If you run into any issue where the config status is stuck in “configuring” state, one of the first things to check is the wcpsvc logs on the vCenter appliance here:
/var/log/vmware/wcp/wcpsvc.log
Interestingly I ran into an issue where the logs were complaining about authorization. You probably will see the following events in a loop:
2021-05-30T11:48:11.077Z error wcp [kubelifecycle/spherelet.go:923] [opID=domain-c8-host-28] **Failed to get Kubernetes cluster node list: Unauthorized**
2021-05-30T11:48:11.078Z error wcp [kubelifecycle/node\_controller.go:1059] [opID=domain-c8-host-28] Intent nodeReadyIntent, step scanNodeForReadyState for cluster domain-c8 node host-28 returned error Unauthorized
2021-05-30T11:48:11.078Z debug wcp [kubelifecycle/node\_controller.go:911] [opID=domain-c8-host-28] For node host-28, setting configStatus from ERROR to ERROR
2021-05-30T11:48:11.078Z debug wcp [kubelifecycle/node\_controller.go:912] [opID=domain-c8-host-28] For node host-28, setting configStatusMessages from ([]namespace\_management.ClustersMessage)[{Severity:(namespace\_management.ClustersMessageSeverityEnum)ERROR Details:(\*std.LocalizableMessage){Id:(string)vcenter.wcp.systemerror DefaultMessage:(string)A general system error occurred. Args Params:(map[string]std.LocalizationParam)<nil> Localized:(\*string)<nil>}}] to ([]namespace\_management.ClustersMessage)[{Severity:(namespace\_management.ClustersMessageSeverityEnum)ERROR Details:(\*std.LocalizableMessage){Id:(string)vcenter.wcp.systemerror DefaultMessage:(string)**A general system error occurred. Args:([]string)[Unauthorized]** Params:(map[string]std.LocalizationParam)<nil>}}]
2021-05-30T11:48:11.078Z error wcp [kubelifecycle/node\_controller.go:422] [opID=domain-c8-host-28] Failed to realize node {nodeID:host-28 clusterID:domain-c8} state. **Err Unauthorized**. Will retry.
Turns out the authorization errors were due to the kube-apiserver not being able to resolve the vCenter’s fqdn for SSO. As SSO fails, we will see “Unauthorized” events in the logs.
There are two DNS entries that you configure when enabling workload management.
- Management Network DNS Server
- Workload network DNS server.
I had the same DNS server for both management and workload networks in my lab environment.

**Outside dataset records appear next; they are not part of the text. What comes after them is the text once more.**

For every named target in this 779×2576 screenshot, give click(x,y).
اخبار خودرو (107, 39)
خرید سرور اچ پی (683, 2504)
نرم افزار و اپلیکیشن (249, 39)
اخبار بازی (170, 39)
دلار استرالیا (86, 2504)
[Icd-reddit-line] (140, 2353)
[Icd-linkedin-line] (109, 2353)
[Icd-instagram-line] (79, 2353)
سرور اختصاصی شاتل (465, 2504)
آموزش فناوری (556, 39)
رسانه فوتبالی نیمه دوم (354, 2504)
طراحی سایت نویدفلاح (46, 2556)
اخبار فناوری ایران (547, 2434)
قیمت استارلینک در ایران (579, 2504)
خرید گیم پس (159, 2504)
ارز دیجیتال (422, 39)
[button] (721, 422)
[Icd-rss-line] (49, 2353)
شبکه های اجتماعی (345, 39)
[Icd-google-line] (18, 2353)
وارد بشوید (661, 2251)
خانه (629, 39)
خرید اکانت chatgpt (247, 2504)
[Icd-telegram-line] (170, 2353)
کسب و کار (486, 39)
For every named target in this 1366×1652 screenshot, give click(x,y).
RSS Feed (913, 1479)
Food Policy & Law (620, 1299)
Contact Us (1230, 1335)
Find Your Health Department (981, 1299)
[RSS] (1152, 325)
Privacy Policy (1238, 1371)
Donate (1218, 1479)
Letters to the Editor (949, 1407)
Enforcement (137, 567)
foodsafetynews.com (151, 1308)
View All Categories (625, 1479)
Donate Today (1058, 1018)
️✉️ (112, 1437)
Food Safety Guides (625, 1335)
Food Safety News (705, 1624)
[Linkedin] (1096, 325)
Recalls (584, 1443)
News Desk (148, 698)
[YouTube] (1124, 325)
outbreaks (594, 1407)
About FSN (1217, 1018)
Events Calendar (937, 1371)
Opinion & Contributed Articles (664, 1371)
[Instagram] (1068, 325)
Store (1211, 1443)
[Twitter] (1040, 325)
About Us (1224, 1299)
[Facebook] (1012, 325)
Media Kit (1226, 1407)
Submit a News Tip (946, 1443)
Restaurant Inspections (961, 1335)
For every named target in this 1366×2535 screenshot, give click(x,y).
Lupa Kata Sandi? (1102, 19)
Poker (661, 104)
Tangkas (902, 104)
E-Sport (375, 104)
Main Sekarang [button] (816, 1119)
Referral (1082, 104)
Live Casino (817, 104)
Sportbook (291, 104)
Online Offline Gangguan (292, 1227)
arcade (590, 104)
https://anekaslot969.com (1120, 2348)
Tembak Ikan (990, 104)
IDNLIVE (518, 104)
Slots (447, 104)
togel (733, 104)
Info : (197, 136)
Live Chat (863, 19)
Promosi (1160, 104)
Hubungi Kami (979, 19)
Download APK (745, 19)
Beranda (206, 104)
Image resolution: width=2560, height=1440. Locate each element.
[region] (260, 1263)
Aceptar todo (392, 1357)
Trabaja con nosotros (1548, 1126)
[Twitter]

I had some configuration issues with my T0 edge that did not allow the workload network to reach the DNS server on the management network.
After resolving the configuration issues on the edge, i was able to enable workload management.
How do you know if the workload network is unable to reach the DNS Server?
- Login to NSX-T.
- Go to"Plan and Troubleshoot" -> “Traceflow”
- Under Source, use the following settings:
Type: Port/Interface
Attachment: Virtual Interface (VIF)
Port: “vnetif- vif-cim-XXXX” - Under Destination, use the following settings:
Type: IP-Mac
Layer: Layer 3
IP Address: (Type in the DNS Servers IP address) - In overarching panel between source and destination, use the following settings
IP Address: IPv4
Traffic Type: Unicast
Protocol Type: ICMP - Click Trace